Ex.
F(x)= 2(3-x), [-1, 2]
or
g(t)= (t^2)/(t^2 + 3) , [-1, 1]
Would a graphing calculator come in handy?
2007-07-23 01:16:37 · 5 answers · asked by finding.4ever 1 in Science & Mathematics ➔ Mathematics
Let's take an example f(x) = 3x^2-2x+5 Interval: [-2,4]:
Step 1: differentiate
f '(x) = 6x-2
f ' '(x) = 6
Step 2: look for f ' (x)=0 (needed for relative extrema)

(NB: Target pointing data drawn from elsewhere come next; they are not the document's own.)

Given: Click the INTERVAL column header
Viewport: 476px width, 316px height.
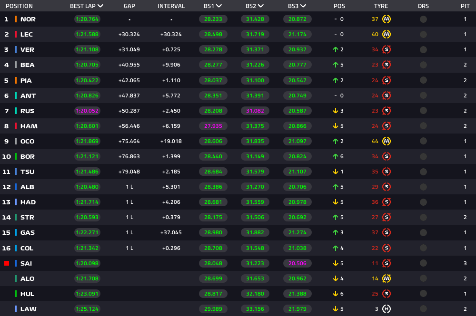Looking at the screenshot, I should 171,6.
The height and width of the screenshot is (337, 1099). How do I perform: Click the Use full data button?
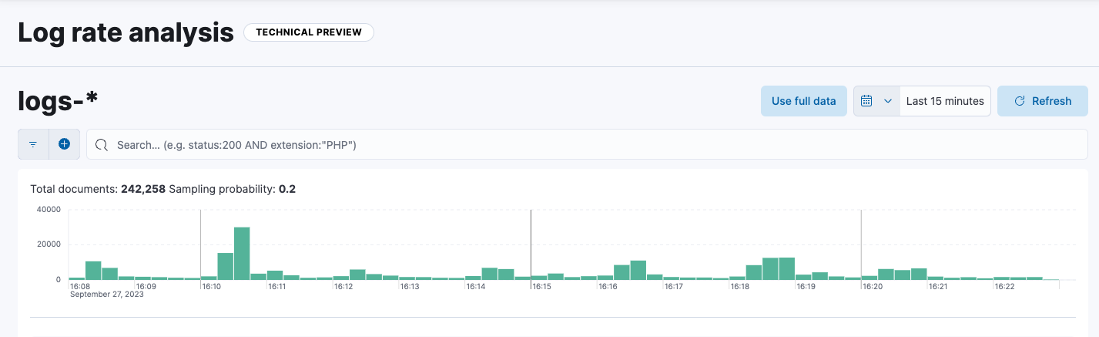803,101
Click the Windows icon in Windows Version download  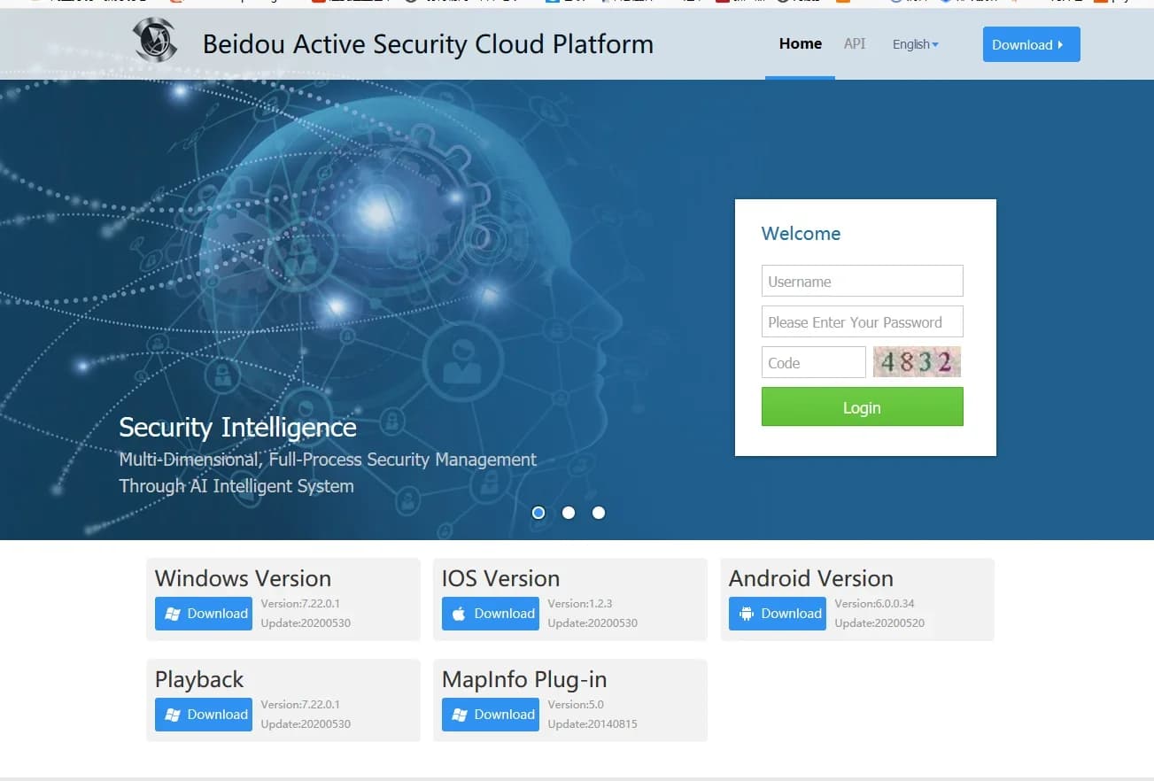click(173, 614)
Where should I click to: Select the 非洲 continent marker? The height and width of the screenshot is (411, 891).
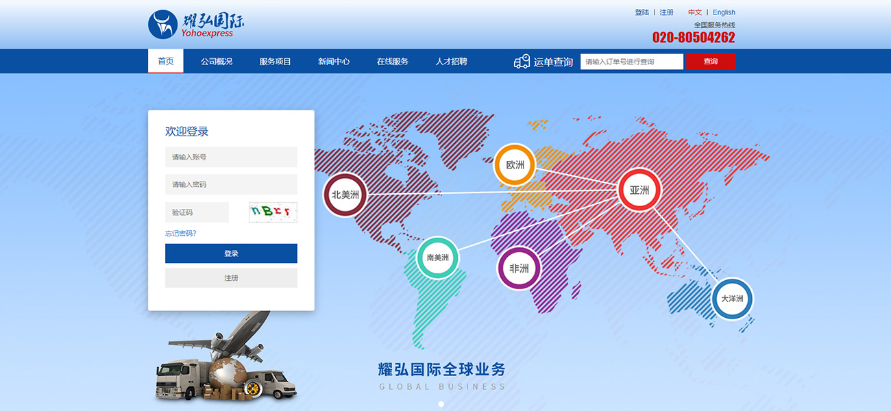[x=519, y=269]
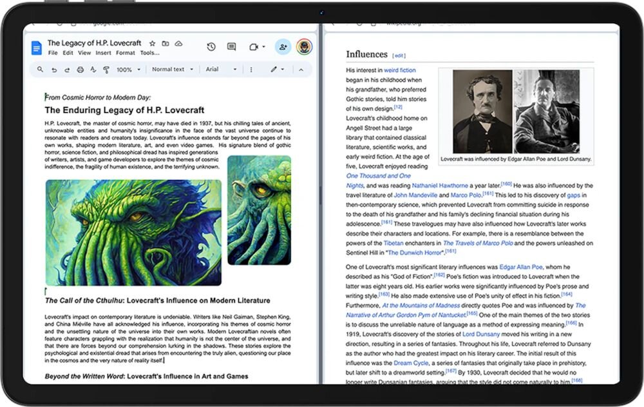The width and height of the screenshot is (644, 407).
Task: Toggle editing mode via pen icon
Action: tap(274, 69)
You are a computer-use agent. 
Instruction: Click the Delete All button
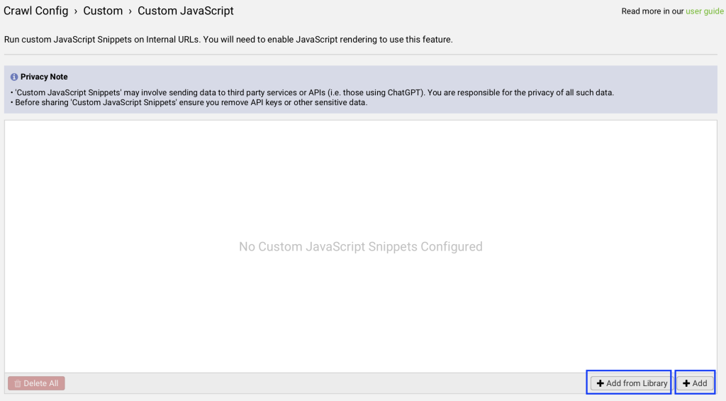click(36, 383)
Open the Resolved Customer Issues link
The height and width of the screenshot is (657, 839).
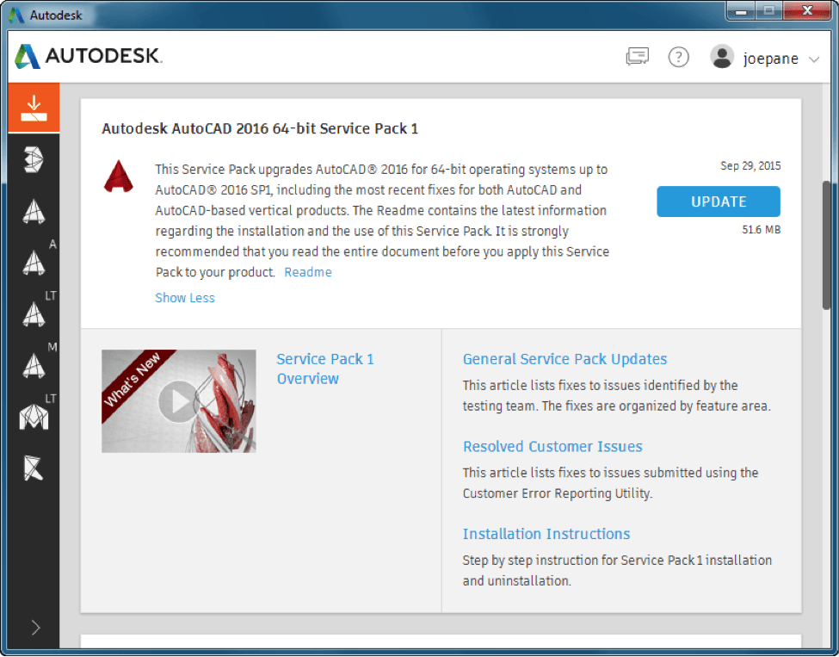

f ' (x) = 6x-2 = 0 ==> x=1/3
Step 3: verify f ' ' (1/3)<>0 (sufficient for relative extrema)
f ' ' (x) = 6>0 (correct) ==> relative low in x=1/3
f(1/3)=3*(1/3)^2-2*(1/3)+5= 14/3
Step 4: check the borders ( x=-2 and x=4)
f(-2)=3*(-2)^2-2*(-2)+5 = 21
f(4)=3*(4)^2-2*4+5 = 45
Step 5: compare the values and chose the highest / lowest
f(1/3) = 14/3 <== lowest
f(-2) = 21
f(4) = 45 <== highest
Step 6: label the points (if needed)
lowest in [-2,4]: P(1/3 / 14/3)
highest in [-2,4]: Q(4 / 45)
A graphic calculator could solve this too, but I guess for this example you'd be even faster without a calculator. Maybe you want to double-check your results with the calculator by drawing the function.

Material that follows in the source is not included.